The gas production stopped in 1940. Machinery and metal equipment of the gasworks were dismanteled and transported for use at the Hasanpaşa Gasworks in Kadıköy. The main and auxiliary building as well as the gas holder were declared a "first grade historical work" as part of the Beylerbeyi Palace. According to the locals, the gasworks yard was used as a mushroom farm a long period after some time of closing. It is surprising that a pig farm operated there, although pork is not consumed in Turkey. The property remained derelict, and existed as a national real estate only in documents until 1992. It was even not shown in the master plans of the municipality.

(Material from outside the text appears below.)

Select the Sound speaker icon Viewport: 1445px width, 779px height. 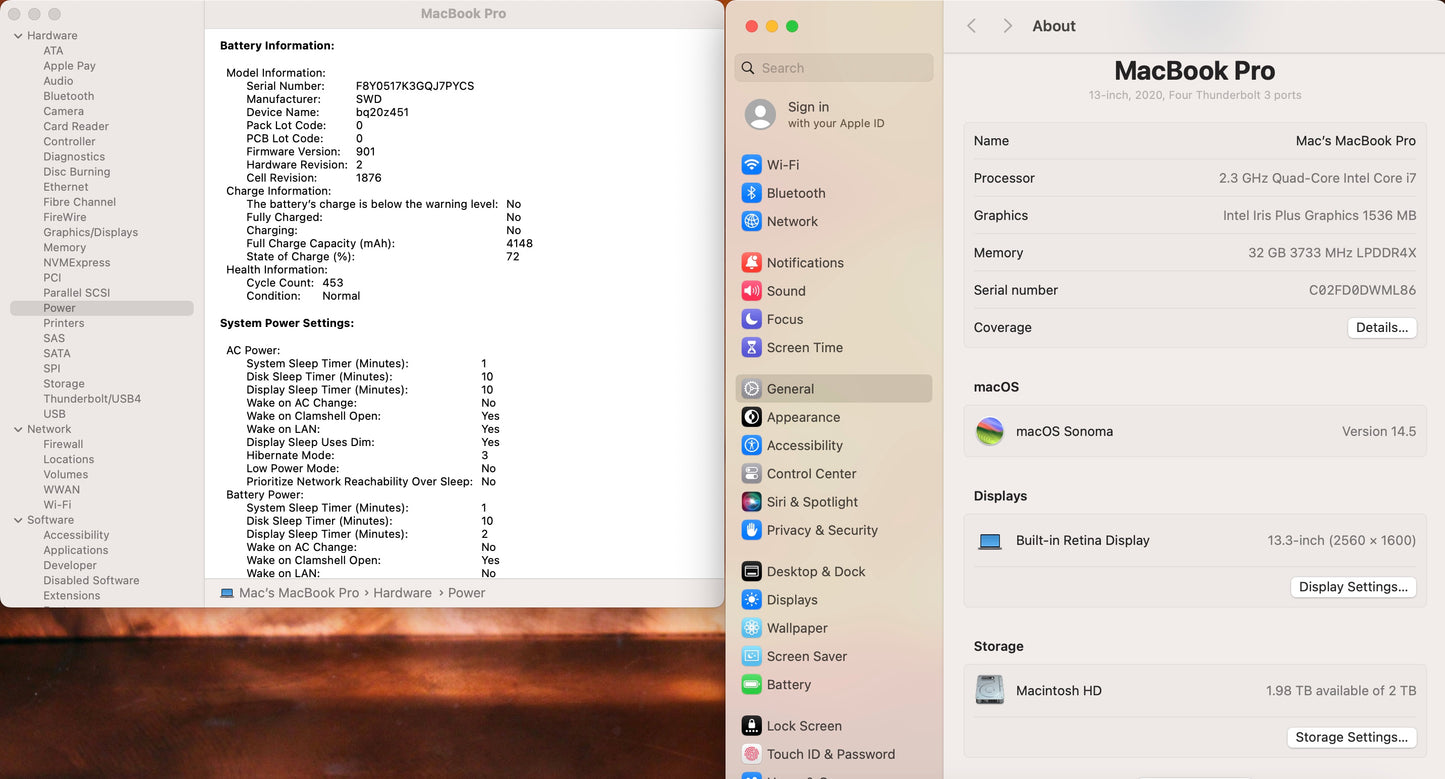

== Redevelopment project ==
In 1992, "Mülkiyeliler Birliği İstanbul Şubesi" ("Istanbul Branch of the Civil Servants Union") leased the property from the National real Estate Administration for a period of 49 years. 29 shacks in the property were vacated and demolished one by one. A redevelopment project was started using the original architectural plans of the gasworks. The restoration of the property consisting of three buildings with a total area of 2500 m2 was worked out by architect Gökhan Avcıoğlu. The restoration project was influenced by the reuse of the Vienna Gasworks in Austria while it was being carried out. After four years of the approval process by the Cultural and Natural Heritage Preservation Board of the Bosporus Zoning Directorate and District Municipality of Üsküdar, the construction works began. The Ministry of Culture and Tourism supported the project.

The ruined walls of the gasworks were restored by stone masonry. The gas holder was restored in its original form, however, with steel and glass in with up-to-date technology. The buildings are used as a culturaland social center of the Istanbul Branch of the Civil Servants Union. There are a conference hall, exhibition and seminar halls, a library in the buildings, and sports and recreation sections in the open area. The gas holder serves a cafeteria and restaurant. In May 1998, the facility was taken under the auspices of the State Presidency.